Without having to go to Tribal Council until Day 22, she spent the early portions of the game establishing deep bonds with members of her tribe, including those from opposing tribes. Michele’s social game is so impeccable that in the heat of one of the harshest seasons ever played, with three medical evacuations by the end, she was able to make friends easily (despite the harsh living environments).
It’s not like she snuck into the endgame as a winner candidate; second-place Aubry Bracco noted as much that Michele was well-liked by the jury several eliminations before it was too late. Before then, Michele had ingratiated herself with two sides, working with the Brawn members until Scot’s elimination and, later, regrettably voting out her closest ally, Julia, to get better in with the remaining women.

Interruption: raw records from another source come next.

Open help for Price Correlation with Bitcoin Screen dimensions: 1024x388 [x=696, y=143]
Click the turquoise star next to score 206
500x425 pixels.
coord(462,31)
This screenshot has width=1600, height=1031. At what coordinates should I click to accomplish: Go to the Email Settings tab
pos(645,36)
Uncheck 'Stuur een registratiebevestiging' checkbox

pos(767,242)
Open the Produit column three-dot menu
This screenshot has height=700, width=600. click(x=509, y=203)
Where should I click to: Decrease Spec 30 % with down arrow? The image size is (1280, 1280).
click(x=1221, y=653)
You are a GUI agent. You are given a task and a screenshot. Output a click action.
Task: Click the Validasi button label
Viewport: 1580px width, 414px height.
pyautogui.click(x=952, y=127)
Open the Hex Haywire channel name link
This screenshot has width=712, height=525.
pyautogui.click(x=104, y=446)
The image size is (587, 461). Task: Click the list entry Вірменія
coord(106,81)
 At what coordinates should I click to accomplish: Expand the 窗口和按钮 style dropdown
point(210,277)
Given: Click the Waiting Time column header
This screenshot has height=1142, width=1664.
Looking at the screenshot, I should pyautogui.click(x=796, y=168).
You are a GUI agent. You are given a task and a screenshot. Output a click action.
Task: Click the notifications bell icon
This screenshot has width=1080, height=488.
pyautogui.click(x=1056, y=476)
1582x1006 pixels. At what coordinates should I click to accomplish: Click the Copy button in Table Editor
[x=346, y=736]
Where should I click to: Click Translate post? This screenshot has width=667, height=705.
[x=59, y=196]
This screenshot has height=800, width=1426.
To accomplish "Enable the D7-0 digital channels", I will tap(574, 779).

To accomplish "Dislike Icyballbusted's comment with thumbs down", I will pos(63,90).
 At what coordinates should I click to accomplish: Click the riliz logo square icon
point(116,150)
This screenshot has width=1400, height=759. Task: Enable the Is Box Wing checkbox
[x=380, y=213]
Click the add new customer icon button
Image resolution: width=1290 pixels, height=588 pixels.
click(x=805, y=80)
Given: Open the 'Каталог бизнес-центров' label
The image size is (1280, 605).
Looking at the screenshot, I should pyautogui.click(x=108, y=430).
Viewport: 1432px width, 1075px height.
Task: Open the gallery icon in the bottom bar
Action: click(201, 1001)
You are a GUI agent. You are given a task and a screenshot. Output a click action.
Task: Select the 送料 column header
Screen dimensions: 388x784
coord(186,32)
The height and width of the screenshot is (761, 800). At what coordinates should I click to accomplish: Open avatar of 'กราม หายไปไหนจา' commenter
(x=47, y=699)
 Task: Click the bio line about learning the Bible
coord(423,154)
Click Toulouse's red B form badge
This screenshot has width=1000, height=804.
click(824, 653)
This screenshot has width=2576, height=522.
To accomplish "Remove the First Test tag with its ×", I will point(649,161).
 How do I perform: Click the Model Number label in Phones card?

That move proved to be crucial to Michele’s game, as Tai had burned a bridge with what would be a majority of the jury. It allowed Michele to focus on maintaining relationships with those who would eventually crown the winner while earning two individual immunities (including the Final Immunity Challenge) and a Day 38 power to remove a member of the jury, kicking Aubry vote Neal Gottlieb from voting duties.
Though Aubry had shown to have a roller coaster of a character-developing journey in Survivor: Kaoh Rong, Michele had the hearts and minds of the jury in her favor. She had managed to purposefully avoid getting blood on her hands while those who made it to the end of the game made unforced errors one after another. Michele’s 5-2 win over Aubry, and Tai came in a season defined by medical evacuations, cartoonish villains, and unforgiving terrain.
The problem with just how well Michele was liked by the jury is that we rarely saw the game through Michele’s perspective. We more than heard from Michele in the pre-merge despite never going to Tribal Council until Day 22, but she wasn’t the narrator of the story. She served as a friend, mentor, confidant, and ally to others; the perfect kind of makeup for winning a jury composed of by friends.
In all honesty, it is keeping it simple within that frame of mind that I find Michele one of the strongest candidates to take down the crown of Ultimate Sole Survivor in Winners at War. As noted in her ET Canada video, she has firsthand experience boiling down how there is no definitive winner game, and that the ultimate focus is to be liked and respected more than others by the people who you help vote out.
Michele’s season heaped super powerful advantages such as the two-idol-forming Super Idol, yet nobody played a Hidden Immunity Idol all season. She also has the least amount of Tribal Council experience heading into the game, as well as no experience of heading there in the tribal phase. Though she knows how to align herself with great people and charm the pants off of anybody, she does have some blind spots to her social game.
To her credit, Michele has a small target heading into the game. All-star seasons typically see the big players and more impressive castaways targeted early, while those who play the middle or both sides thrive thanks to their social game and general levels of trust, and Michele has no qualms about advancing her own game with shields in front of her.
On here Sele tribe, I can imagine the duos of Boston Rob vs. Ethan, Jeremy plus Natalie as a San Juan del Sur duo, and the general threat level of Parvati Shallow setting in as means for Michele to pick and choose her side and ride it strong. She’s the kind of player you can count on to prove loyal, and as the game goes on, prepare to make a series of small moves that pile up into a winning resume.
To paraphrase The Office, the kind of winner a fan should look for heading into an all-star season like Winners at War is someone who you’d medium expect to win. Despite the Edge of Extinction in play, fire tokens making life easier for all, and a bunch of gameplay twists that turn the show into a lottery, Michele’s game would come by making the fewest enemies in a season rushing through as many eliminations as possible with some of the game’s biggest egos.